Task to carry out
Below are some records. Write out the lines from the one containing "The height and" to the last line, word for word, leaving out pictures.
>>>
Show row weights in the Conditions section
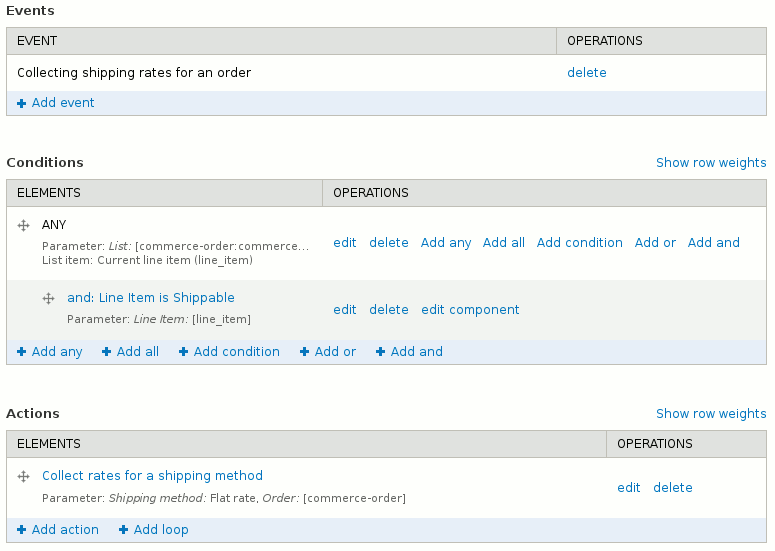Viewport: 775px width, 551px height. (x=711, y=163)
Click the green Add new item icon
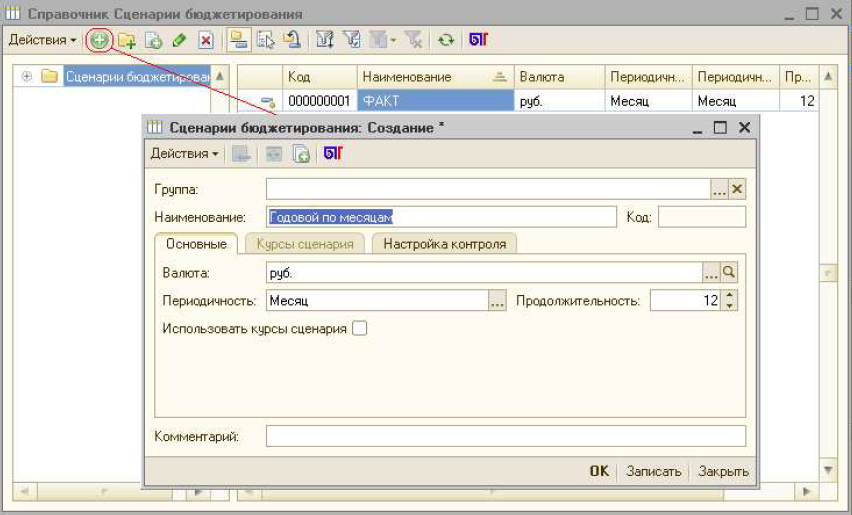The image size is (852, 515). (100, 40)
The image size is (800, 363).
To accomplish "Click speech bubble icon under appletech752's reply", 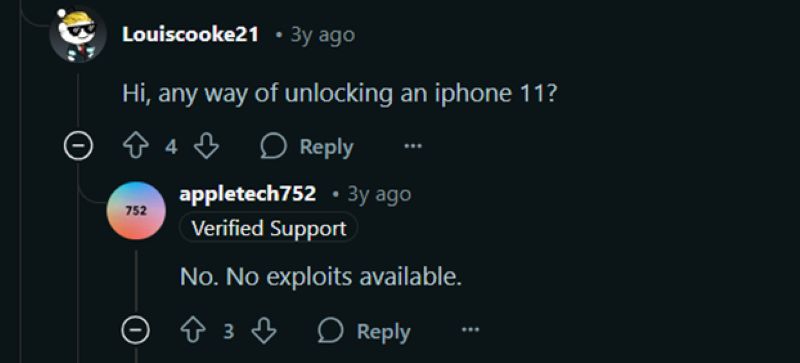I will (x=331, y=331).
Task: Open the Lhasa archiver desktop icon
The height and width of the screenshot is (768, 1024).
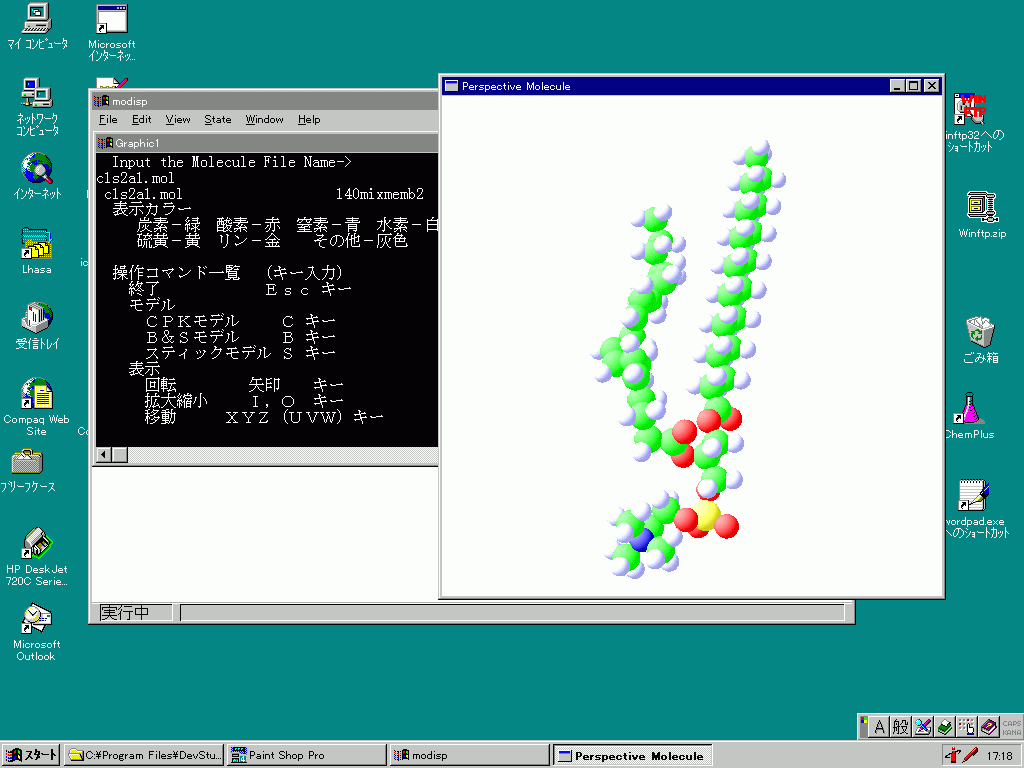Action: (x=37, y=246)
<<<
Your response
The height and width of the screenshot is (768, 1024).
Action: (x=37, y=246)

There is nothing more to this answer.